O chão uzbeque é silencioso, mas fala. Fala da terra que acolhe, do trabalho paciente das mãos, do calor que une as pessoas. Fala da vida simples, despojada e profundamente humana. E, no fundo, fala também de Jesus que “aniquilou-se a si mesmo, assumindo a condição de escravo e assemelhando-se aos homens”. (Fl. 2,7)
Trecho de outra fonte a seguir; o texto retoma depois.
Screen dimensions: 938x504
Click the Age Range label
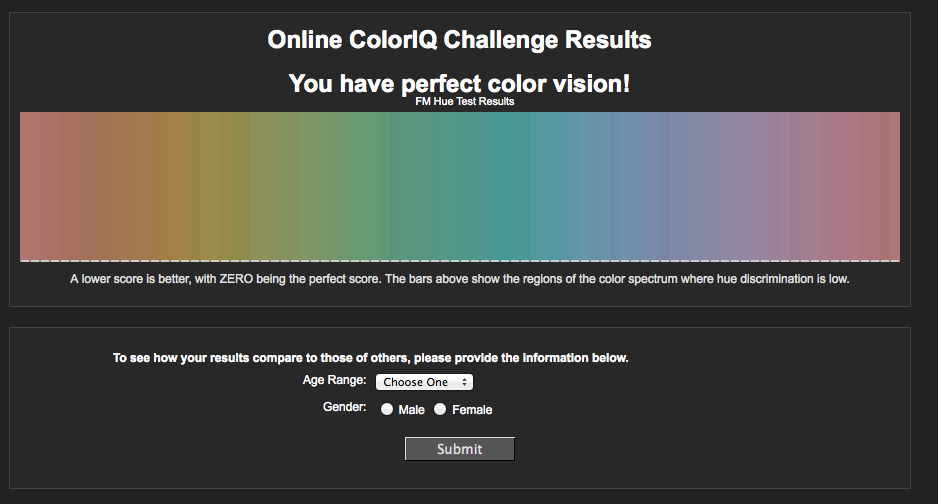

Ali, onde o chão é sagrado, o ser humano aprende a se abaixar, não como quem se diminui, mas como quem se aproxima da fonte. No chão, tudo começa: a oração, o serviço, a comunhão. E talvez seja por isso que, mesmo distante da sua terra, o(a) missionário(a) pode encontrar ali um lar: porque o chão é o mesmo em todo lugar, e o pó que cobre os tapetes é o mesmo pó do qual viemos e para o qual voltaremos.

Oração final

Senhor, ensina-nos o valor do chão. Que saibamos descer, sem medo de perder, dobrar os joelhos sem buscar aplausos, servir sem ser vistos. Dá-nos o coração simples dos que vivem perto da terra, e o olhar dos que descobrem Tua presença no pequeno. Amém.

Andrea Leite Carvalho, MC, é missionária da Consolata no Uzbequistão. Textos usados como referência: Campbell, O poder do mito e Panikkar, O silêncio do Buddha.